How do we nudge?
I really can’t say this article is my last on being a healthy executive. It’s a lifestyle that I’ve chosen, which I’m always learning valuable lessons along the way to pass on to others. Last week, I talked about how mental health is just as important as physical health. Here, I want to focus on how making small changes in our companies will help employees become healthier, and thus our companies become healthy. As leaders, we need to shift our cultures into those where well-being is placed among the highest priorities. We must shift our thinking from that of using wellness incentives (which have never worked) to one offering healthy choices in our facilities as well as the opportunities for our employees to rest their brains after a mental workout. You all know we need to make the shift not only for our employees but also for our families and ourselves.
With placing it upon the leadership’s shoulders, I want to restate my recommendation to reach out to Rex Miller when you’re ready to discover how you can help your executive team reach their wellness goals, including mental and physical well-being. His book, The Healthy Workplace Nudge, goes into depth about creating healthy workplaces and gives examples of how companies throughout the world already are transforming their spaces and companies into healthy ones.
We all want healthy employees for many reasons, mostly to save money with less healthcare costs but also for fewer mistakes and absences. Even the best minds need rest. So how do we help change behavior? The book dives into much more explanation, but the simplicity of it is in the title, simply ‘nudge’ people toward making the right decisions. Incentive programs don’t work over time. We need to facilitate folks into making the correct choices on their own so these choices become automatic.
What is a nudge? The book explains it as making the right thing easy. I think of it as sort of grocery store marketing where the store places some items that they want to sell quickly at eye level and arms reach but places other items, those on sale or most frequently bought, on the top or bottom shelves where they’re harder to find.

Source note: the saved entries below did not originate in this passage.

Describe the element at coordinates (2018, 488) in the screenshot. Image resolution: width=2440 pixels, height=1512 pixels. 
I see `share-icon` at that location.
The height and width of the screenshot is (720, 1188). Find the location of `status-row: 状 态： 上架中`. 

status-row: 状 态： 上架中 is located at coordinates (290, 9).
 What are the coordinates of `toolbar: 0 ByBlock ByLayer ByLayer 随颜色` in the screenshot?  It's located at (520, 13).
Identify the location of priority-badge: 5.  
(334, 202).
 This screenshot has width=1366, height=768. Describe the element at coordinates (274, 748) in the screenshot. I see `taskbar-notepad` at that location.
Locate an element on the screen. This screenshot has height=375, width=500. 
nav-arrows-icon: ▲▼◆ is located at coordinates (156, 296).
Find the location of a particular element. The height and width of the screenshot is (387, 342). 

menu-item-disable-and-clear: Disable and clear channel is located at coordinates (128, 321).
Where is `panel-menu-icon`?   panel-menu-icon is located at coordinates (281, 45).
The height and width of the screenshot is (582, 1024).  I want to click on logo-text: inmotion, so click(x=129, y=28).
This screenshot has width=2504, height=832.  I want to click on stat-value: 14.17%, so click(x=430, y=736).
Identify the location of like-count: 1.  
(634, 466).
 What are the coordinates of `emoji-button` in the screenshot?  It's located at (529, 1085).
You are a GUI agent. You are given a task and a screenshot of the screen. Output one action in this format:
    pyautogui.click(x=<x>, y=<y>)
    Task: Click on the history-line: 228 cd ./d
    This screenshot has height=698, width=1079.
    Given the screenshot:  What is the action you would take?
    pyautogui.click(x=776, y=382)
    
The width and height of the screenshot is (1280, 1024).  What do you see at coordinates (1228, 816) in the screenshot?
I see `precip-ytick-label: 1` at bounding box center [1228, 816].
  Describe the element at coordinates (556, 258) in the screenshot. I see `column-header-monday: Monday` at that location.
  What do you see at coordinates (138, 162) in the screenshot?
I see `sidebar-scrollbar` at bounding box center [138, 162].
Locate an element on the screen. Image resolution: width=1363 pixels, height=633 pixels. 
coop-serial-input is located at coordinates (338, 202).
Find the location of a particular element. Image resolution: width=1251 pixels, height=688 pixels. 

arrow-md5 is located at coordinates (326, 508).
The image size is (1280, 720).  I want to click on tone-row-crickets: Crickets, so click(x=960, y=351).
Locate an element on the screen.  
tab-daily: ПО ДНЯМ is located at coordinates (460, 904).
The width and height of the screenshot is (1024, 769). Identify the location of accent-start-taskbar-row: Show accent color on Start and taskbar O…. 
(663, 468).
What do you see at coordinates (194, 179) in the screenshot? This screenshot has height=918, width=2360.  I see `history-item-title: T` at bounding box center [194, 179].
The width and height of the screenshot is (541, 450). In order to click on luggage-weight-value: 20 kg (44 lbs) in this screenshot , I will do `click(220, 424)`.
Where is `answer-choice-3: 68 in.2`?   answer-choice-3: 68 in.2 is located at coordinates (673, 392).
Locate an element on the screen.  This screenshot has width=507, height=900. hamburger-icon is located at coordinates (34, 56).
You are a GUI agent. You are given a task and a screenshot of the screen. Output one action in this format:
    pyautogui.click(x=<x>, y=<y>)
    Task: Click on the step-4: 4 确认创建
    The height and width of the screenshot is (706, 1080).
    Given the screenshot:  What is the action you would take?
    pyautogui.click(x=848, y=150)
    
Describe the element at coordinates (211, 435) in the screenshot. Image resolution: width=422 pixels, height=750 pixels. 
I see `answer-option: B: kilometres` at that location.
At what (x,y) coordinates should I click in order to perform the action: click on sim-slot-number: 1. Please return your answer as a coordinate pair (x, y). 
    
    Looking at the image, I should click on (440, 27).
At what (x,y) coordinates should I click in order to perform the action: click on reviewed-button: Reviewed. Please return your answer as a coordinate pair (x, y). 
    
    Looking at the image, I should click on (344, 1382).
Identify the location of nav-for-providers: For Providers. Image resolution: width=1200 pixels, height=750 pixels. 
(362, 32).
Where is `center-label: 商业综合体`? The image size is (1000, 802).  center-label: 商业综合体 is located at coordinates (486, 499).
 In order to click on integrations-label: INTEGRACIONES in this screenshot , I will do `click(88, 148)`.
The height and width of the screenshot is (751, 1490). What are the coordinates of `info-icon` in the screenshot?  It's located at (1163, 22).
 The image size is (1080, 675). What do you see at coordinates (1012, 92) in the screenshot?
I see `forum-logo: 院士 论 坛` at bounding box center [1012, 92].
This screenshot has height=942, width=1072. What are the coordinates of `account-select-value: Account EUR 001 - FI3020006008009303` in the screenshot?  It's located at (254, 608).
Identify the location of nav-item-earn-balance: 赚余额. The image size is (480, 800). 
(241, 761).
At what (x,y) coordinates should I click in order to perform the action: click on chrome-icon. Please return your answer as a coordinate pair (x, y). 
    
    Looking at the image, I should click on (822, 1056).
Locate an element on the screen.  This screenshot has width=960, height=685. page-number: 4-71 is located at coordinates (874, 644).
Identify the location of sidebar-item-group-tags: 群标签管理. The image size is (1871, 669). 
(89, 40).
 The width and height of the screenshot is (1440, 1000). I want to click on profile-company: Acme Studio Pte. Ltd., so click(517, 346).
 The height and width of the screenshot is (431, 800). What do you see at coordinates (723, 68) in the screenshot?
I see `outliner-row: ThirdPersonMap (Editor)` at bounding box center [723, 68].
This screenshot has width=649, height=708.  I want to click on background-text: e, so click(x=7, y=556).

In other words, put the bottled water and healthy snacks where employees can easily see and access them. Make the right choices more convenient – maybe just hide the sugary sodas and high-calorie snacks – or get rid of them. Even the small adjustment in making healthy items more easily accessible provides positive reinforcement and gently suggests people shift toward choices that provide a greater benefit to the company and themselves.
The culture movement within a company isn’t really as easy as your display of food and drink, but it doesn’t have to be as complicated as you might think. You need to assess your culture, make your ‘shift plan’ to nudge people into making healthy choices, provide space and/or permission for mental recovery and reap the benefits of greater employee health, engagement, retention and savings. I’m sure small changes will bring out the best in your company. Let me know if you contact Rex. I’ll put in a good word for him to work his healthy magic for you too.